3. Jeśli chodzi o Jeziora Plitwickie, to najlepiej jest się tam wybrać wiosną lub jesienią. Tutaj zgadzam się z Torpedą: lepiej odwiedzić Krk, a Plitwice zostawić sobie na wypad w innym terminie, kiedy jest tam więcej... hmmm... wody i życia :). Zresztą, wybierając Krk w drodze z południa Chorwacji można jechać linią brzegową Adriatyku, co wg mnie jest jedyną słuszną trasą w letnich upałach. Okolice miejscowości Sveti Jurai i Senj to też rewelacyjne punkty na kąpieli w morzu, boską kolację z owoców morza (ośmiornice złowili przy mnie wędką) i tani nocleg z widokiem na wyspy.

4. Osobiście ominąłbym Zadar (choć to moja prywatna opinia - żeby nie było, że coś komuś narzucam :>), a dopisałbym Triest - wiele osób mi go polecało i teraz już wiem, że w życiu bym go nie ominął będąc w okolicy. Wieczór na starówce był o wiele lepszy niż cały dzień w Wenecji.

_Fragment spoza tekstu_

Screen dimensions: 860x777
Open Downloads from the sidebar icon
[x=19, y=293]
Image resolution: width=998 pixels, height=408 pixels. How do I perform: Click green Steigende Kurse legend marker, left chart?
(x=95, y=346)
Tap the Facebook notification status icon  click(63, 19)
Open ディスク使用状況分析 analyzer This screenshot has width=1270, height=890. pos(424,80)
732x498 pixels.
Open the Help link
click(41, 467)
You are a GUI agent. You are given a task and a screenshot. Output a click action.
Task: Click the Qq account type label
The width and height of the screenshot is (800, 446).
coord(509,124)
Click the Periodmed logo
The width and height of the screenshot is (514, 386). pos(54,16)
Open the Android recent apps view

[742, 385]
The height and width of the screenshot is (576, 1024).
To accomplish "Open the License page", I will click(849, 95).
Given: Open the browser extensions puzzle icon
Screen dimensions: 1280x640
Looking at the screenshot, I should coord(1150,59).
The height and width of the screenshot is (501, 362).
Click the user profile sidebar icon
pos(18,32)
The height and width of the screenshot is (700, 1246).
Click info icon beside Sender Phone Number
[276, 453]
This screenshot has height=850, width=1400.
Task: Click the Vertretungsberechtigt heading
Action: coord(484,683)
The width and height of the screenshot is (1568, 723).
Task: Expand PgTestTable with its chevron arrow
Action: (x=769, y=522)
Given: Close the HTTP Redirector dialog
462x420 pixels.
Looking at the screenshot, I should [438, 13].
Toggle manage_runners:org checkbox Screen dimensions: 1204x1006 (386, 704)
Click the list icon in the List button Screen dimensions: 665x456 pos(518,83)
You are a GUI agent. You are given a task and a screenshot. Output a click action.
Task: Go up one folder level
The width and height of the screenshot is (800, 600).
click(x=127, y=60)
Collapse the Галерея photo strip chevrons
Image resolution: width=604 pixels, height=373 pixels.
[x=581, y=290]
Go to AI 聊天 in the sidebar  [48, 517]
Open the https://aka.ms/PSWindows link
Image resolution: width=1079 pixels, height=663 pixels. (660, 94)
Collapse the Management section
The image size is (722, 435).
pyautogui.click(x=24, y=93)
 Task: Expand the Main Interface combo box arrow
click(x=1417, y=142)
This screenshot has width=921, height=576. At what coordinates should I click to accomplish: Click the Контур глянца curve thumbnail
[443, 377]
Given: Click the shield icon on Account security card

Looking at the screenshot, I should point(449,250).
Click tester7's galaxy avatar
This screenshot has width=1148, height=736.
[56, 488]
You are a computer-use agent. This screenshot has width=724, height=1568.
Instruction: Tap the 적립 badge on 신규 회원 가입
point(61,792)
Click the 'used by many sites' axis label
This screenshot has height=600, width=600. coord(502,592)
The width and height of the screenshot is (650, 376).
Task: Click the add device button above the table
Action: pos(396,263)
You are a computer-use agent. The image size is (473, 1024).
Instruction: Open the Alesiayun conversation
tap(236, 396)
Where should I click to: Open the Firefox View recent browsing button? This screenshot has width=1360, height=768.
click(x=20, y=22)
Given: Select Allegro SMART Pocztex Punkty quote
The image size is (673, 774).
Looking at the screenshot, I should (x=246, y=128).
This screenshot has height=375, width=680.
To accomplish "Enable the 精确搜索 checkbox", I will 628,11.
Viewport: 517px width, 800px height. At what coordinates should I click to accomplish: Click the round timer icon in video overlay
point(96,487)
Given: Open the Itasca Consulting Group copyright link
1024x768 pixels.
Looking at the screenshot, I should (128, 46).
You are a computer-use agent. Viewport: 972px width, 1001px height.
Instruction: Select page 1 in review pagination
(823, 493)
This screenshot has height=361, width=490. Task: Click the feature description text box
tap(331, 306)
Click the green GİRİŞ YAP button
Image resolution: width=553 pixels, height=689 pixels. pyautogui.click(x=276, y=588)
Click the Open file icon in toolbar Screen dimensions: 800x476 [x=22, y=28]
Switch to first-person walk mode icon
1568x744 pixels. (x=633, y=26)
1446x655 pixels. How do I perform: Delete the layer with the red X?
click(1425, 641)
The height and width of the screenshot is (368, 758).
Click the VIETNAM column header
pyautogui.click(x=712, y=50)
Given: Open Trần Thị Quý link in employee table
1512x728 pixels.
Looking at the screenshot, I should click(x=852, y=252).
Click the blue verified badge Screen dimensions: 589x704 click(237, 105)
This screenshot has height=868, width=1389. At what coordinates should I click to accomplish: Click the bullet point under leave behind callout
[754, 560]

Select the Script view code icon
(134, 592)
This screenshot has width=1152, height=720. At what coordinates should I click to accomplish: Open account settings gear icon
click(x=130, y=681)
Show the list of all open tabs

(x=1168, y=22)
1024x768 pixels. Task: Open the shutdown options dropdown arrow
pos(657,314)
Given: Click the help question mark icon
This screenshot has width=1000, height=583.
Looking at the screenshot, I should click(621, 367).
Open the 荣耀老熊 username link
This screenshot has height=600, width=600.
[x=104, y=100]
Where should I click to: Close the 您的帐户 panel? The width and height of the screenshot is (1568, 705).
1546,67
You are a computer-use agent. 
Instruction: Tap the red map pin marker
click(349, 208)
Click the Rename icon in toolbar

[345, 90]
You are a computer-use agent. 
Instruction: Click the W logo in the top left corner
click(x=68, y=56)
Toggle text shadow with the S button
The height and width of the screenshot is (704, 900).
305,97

5. No właśnie - Wenecja... Dużo się nasłuchałem o niedogodnościach przy zwiedzaniu tego miasta. Jeszcze więcej pytań sam zadawałem i sprawdziłem mnóstwo różnych pomysłów. Samo zwiedzanie to kwestia indywidualna. Można to zrobić na tysiąc sposobów i każdy jest dobry (choć przepłynięcie Canal Grande promem wydaje mi się obowiązkowe w każdej z tych opcji), ale żeby w ogóle dostać się na wyspę trzeba zostawić auto na parkingach w Mestre, albo zaraz na początku Wenecji, przy moście. Obie opcje masakrycznie drogie i ryzykowne (raj dla złodziei samochodów i szabrowników). Można też zostawić auto na "Camping Fusina" i popłynąć promem prosto na Plac Św. Marka. Jest jednak jeszcze jedna opcja, którą odkryłem przypadkiem, wręcz przez pomyłkę. Do Wenecji najszybciej i najwygodniej dostać się pociągiem. Oczywiście zwykle wsiada się w Mestre, albo gdzieś w okolicy, zostawiając uprzednio auto na parkingu, ale można też odjechać dalej od Wenecji. My dojechaliśmy do miejscowości Campagna Lupia, gdzie znaleźliśmy ładny i nie tak drogi hotel Antica Corte. Zostawiliśmy auto na strzeżonym parkingu hotelowym i bez jakiegokolwiek stresu podreptaliśmy 300m na stację kolejową, na pociąg prosto do Wenecji. Ten sam pociąg, niewiele droższy (ceny biletów z Mestre do Wenecji są niemal takie same, jak z Campagna Lupia). Wróciliśmy ostatnim pociągiem jakoś po 22:00, trochę porobieni pysznym winem (nikt nie musiał prowadzić), wypoczęci w schludnym (a nie polskim) pociągu, a ze stacji znów 3 minuty do drzwi hotelu. Koszty były praktycznie żadne. Rewelacja! :)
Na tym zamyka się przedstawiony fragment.